Improving the quality of life

Earlier this year, neurosurgeons Jocelyn Bloch and Grégoire Courtin reported that such an implant allowed three paralyzed people to walk again.

Both of them also took part in the latest study, during which a similar implant was tested on a 48-year-old woman.

Although this woman did not have Parkinson’s disease, her symptoms, including orthostatic hypotension, were so similar that she was initially diagnosed with the disease.

For paralyzed people, a spinal cord implant mimics how the brain sends electrical impulses to muscles, repairing a broken connection.

But in orthostatic hypotension, it stimulates a regulator in the brain that senses the need for blood flow when a person is standing upright.

Before the implant was placed, the woman would pass out after a few steps.

Three months after the operation, she was able to walk more than 250 meters (820 feet) using a walking frame, the study said.

“She’s not cured, she won’t run a marathon, but this surgery has clearly improved her quality of life,” Bloch told AFP.

However, this is an isolated case and further research is needed, especially in patients with Parkinson’s disease.”

It is not yet certain that the orthostatic hypotension observed in patients with Parkinson’s disease can be eliminated only by stimulating the regulator targeted by the implant.

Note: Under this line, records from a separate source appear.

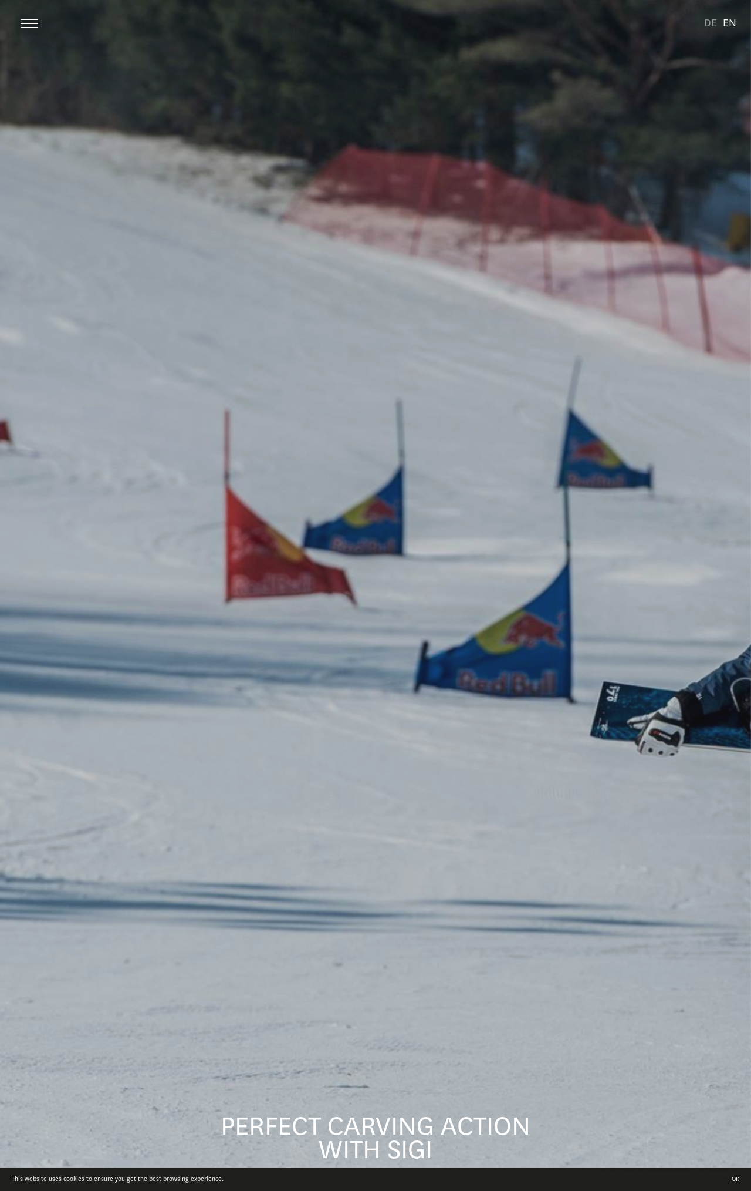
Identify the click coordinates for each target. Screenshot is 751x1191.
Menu (31, 20)
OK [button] (735, 1179)
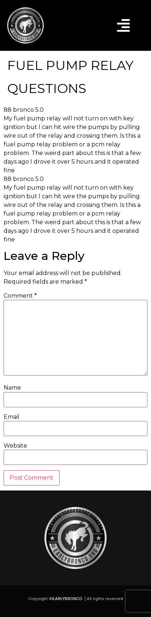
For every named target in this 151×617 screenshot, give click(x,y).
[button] (123, 25)
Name (12, 388)
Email (12, 417)
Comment (20, 296)
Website (15, 446)
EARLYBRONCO (67, 598)
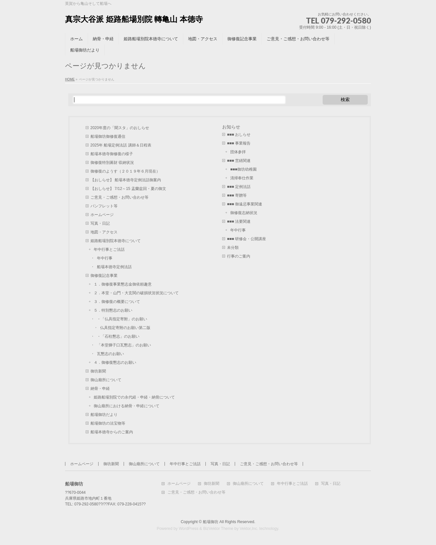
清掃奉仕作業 (241, 178)
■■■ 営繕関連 (239, 160)
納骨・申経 (100, 388)
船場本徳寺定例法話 (114, 267)
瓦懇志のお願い (110, 354)
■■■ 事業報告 (239, 143)
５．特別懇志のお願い (113, 310)
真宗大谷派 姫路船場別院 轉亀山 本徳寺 (134, 19)
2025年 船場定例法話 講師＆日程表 (120, 145)
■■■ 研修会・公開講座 (246, 239)
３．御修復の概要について (117, 301)
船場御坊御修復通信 (107, 136)
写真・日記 (100, 223)
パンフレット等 (104, 206)
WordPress (188, 528)
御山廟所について (105, 380)
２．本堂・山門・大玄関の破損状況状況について (136, 293)
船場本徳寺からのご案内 (111, 432)
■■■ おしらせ (239, 134)
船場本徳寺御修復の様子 (111, 154)
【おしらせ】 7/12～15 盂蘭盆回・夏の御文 (128, 188)
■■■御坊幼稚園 (243, 169)
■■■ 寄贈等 (237, 195)
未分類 (233, 247)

Insomnia is another common scourge of the 10 million people with Parkinson’s disease worldwide, more than three-quarters of whom have sleep-related symptoms, according to the Parkinson Foundation.

Sleep can be affected by uncontrollable shaking that wakes patients up, and another factor is the lack of dopamine that is common in people with Parkinson’s disease.

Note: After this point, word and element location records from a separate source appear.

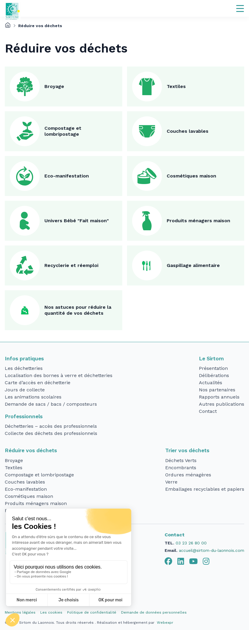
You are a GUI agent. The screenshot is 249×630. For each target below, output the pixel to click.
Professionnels (24, 416)
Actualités (210, 382)
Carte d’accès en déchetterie (37, 382)
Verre (171, 482)
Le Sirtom (211, 359)
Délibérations (214, 375)
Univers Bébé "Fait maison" (76, 220)
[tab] (168, 561)
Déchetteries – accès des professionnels (51, 426)
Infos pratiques (24, 359)
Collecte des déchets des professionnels (51, 433)
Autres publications (221, 404)
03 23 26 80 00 (191, 543)
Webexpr (165, 622)
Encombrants (180, 467)
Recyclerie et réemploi (71, 265)
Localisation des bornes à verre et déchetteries (58, 375)
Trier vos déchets (187, 450)
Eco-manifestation (66, 176)
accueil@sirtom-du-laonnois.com (211, 550)
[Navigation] (240, 8)
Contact (208, 411)
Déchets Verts (181, 460)
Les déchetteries (24, 368)
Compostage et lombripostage (62, 131)
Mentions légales (20, 612)
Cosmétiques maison (191, 176)
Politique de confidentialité (91, 612)
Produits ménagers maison (198, 220)
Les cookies (51, 612)
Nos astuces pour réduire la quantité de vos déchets (77, 310)
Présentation (213, 368)
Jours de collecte (25, 390)
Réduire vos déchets (31, 450)
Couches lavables (187, 131)
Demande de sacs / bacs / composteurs (51, 404)
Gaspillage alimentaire (193, 265)
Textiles (176, 86)
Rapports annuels (219, 397)
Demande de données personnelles (154, 612)
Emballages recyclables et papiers (204, 489)
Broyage (54, 86)
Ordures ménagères (188, 475)
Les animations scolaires (33, 397)
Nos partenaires (217, 390)
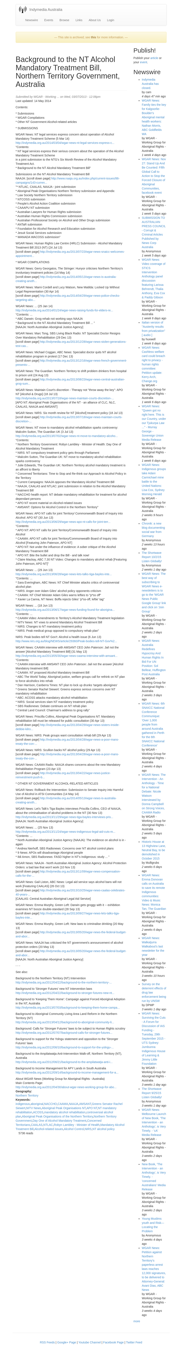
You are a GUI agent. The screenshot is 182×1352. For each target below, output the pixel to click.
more (136, 1321)
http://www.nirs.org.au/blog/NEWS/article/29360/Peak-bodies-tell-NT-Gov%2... (66, 641)
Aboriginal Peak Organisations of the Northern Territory (57, 1116)
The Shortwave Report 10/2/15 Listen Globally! (152, 557)
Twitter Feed (134, 1342)
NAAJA (73, 1104)
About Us (95, 20)
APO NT (91, 1108)
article (154, 58)
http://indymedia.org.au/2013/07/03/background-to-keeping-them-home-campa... (68, 1007)
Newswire (31, 20)
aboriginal (37, 1104)
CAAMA (63, 1104)
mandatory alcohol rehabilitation (65, 1112)
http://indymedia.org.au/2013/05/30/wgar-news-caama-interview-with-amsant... (66, 655)
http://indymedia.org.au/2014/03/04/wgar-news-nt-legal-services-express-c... (65, 142)
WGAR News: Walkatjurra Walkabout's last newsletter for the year (153, 946)
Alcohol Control (74, 1129)
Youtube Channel (89, 1342)
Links (79, 20)
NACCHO (50, 1104)
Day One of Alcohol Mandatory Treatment (59, 1120)
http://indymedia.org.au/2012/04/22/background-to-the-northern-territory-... (64, 982)
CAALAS (37, 1124)
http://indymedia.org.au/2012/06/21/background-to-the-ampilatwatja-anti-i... (64, 1062)
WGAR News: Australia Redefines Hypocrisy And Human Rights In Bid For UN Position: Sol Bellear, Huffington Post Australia (154, 657)
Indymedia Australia (46, 10)
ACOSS (38, 1112)
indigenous (23, 1104)
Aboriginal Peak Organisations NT (64, 1108)
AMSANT (85, 1104)
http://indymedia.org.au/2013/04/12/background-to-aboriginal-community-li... (65, 1022)
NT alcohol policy (103, 1129)
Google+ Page (66, 1342)
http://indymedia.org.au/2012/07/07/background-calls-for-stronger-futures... (64, 1032)
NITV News (33, 1108)
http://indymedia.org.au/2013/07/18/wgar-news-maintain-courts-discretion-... (65, 398)
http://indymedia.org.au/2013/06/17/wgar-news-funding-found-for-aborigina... (65, 609)
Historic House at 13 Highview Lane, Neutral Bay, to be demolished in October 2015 (154, 850)
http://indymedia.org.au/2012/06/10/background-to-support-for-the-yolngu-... (65, 1047)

The drug apomorphine is commonly used to replace dopamine, reducing symptoms such as tremors and stiffness.

But when taken orally, the drug can cause dopamine to spike and then drop, leading to muscle spasms.

An insulin pump-like device that delivers apomorphine continuously throughout the night could solve this problem, according to a study published Thursday in the journal Lancet Neurology.

Study co-author Emmanuel Flamand-Roze did previous research showing the pump could help with Parkinson’s disease, but the new study looked at how it helps with sleep.

A randomized trial found that those who used the pump had “significantly improved” sleep compared to those who received a placebo.

Flamand-Rose told AFP that the “limitations of wearing a small pump” are far less during the night compared to wearing such a device all day.

However, because the study had a small sample size of less than 50 people and focused on people already at an advanced stage of Parkinson’s disease, further research is needed.